A few years ago we moved back to where DH and I grew up. We moved back as we had three young kids, all close in age and two had complex special needs. We moved as we had a set of parents here and to be honest I was very low and isolated where we were living as the younger years were very very hard. Parents weren’t keen to move and it seemed a good idea.
The town is quite sought after but at 18 I couldn’t wait to get out and went to Newcastle to University the teen years were tough and I was badly bullied and was on one occasion physically assaulted so my memories of the town aren’t very positive.
I thought moving back with kids and family support things would be good. It’s been a really isolating experience. Raising kids with Sen was really tough and it was hard to integrate into toddler groups (the lady who ran one group after the session finished asked us not to come back as my son wanted to dance and not sit with me like kids were meant to). There were issues with nursery and schools and it has left me worn down. My sons now both attend specialist schools.

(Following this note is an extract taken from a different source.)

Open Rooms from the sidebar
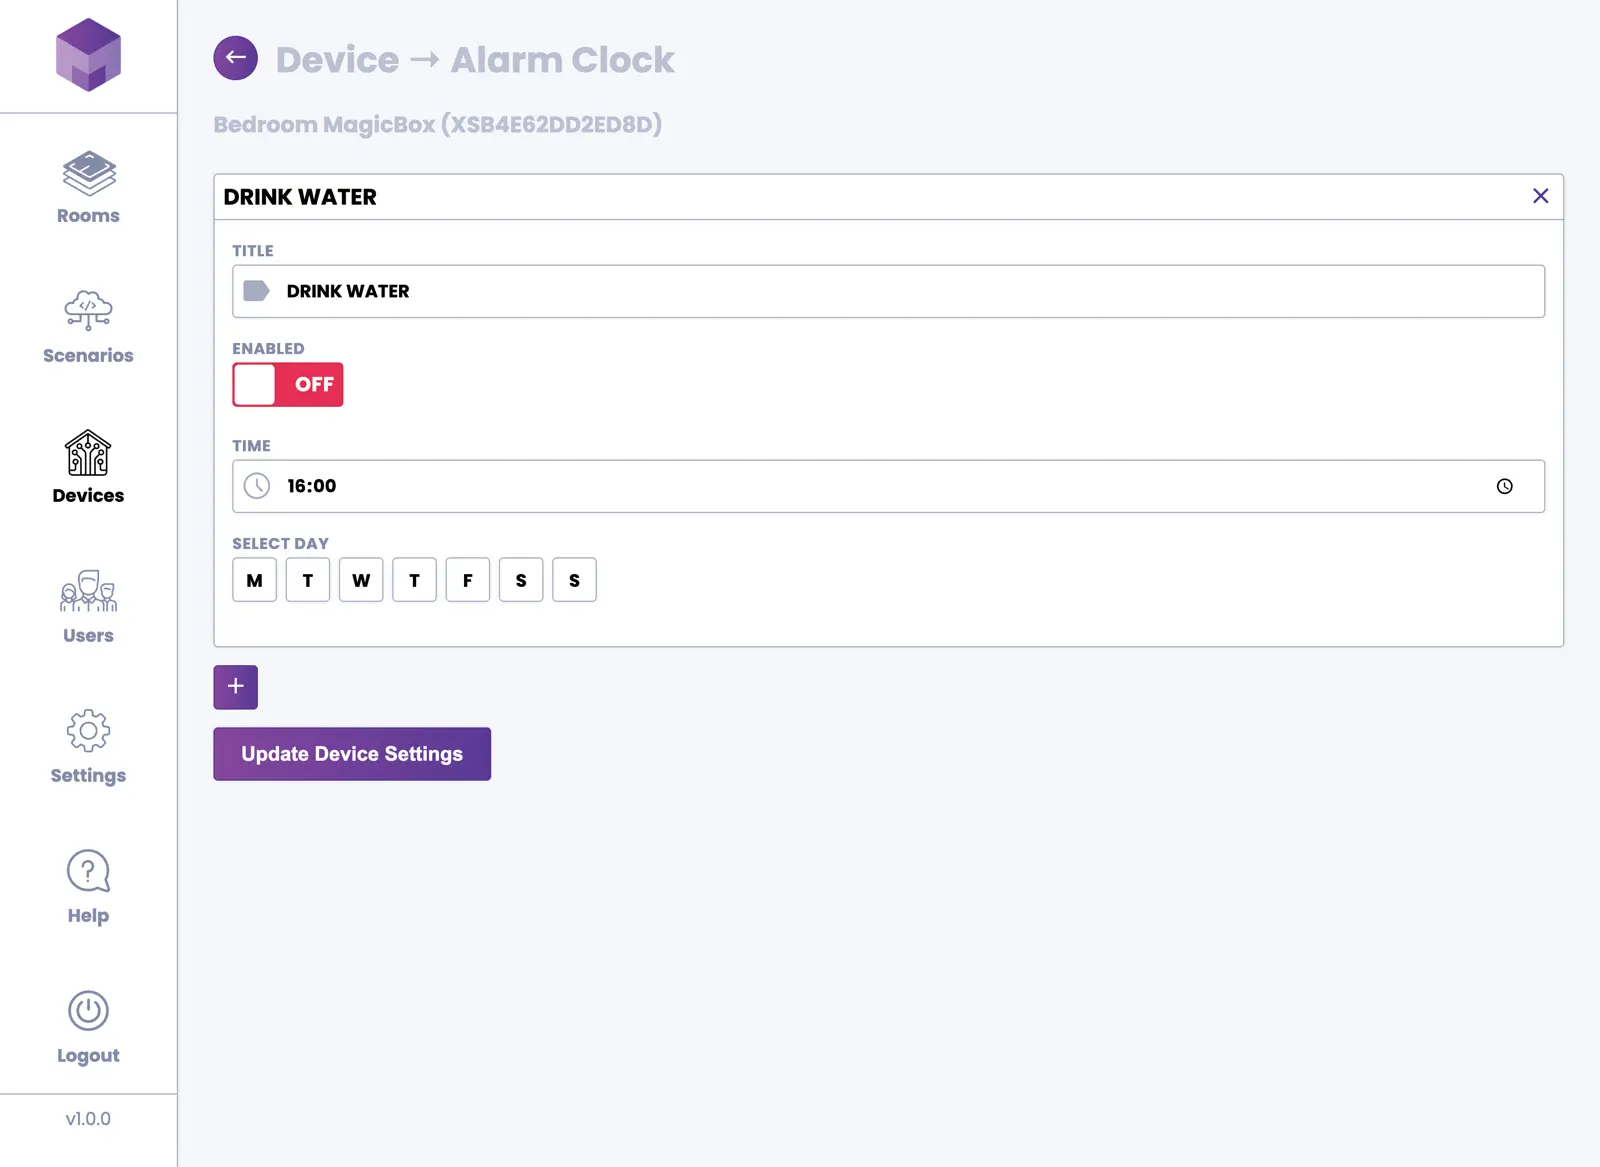1600x1167 pixels. coord(88,188)
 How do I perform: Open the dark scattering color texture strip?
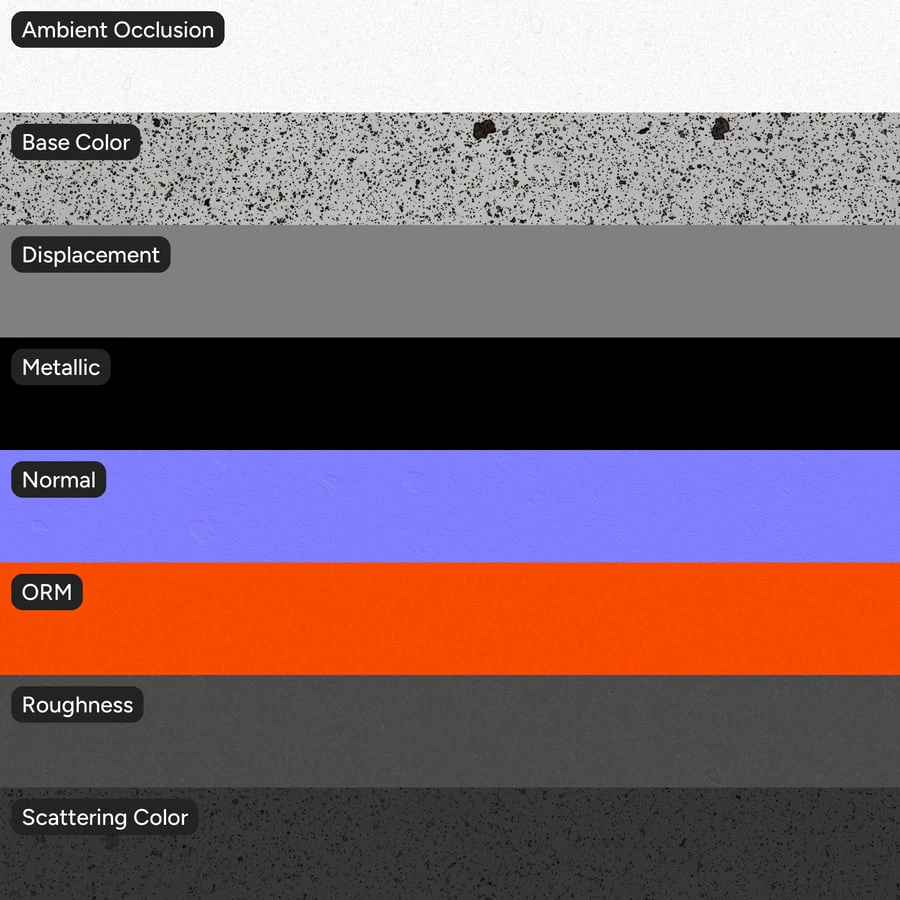(450, 844)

I would like to be near the sea and more of the outdoors. I’ve raised it with my DH (who is reasonably happy here) about moving in the future as I don’t want to disrupt the kids education but my DH keeps saying “a place is just a place”. But I feel miserable here. I work, look after the kids and I feel like I’m not getting any of what I need. AIBU to be miserable here? Or is a place just a place? I just feel there’s a lot of awful memories here. Outside of a set of parents, we have no friends here. Ideally I’d like to move back to Newcastle so I wouldn’t be going anywhere too isolated or rural.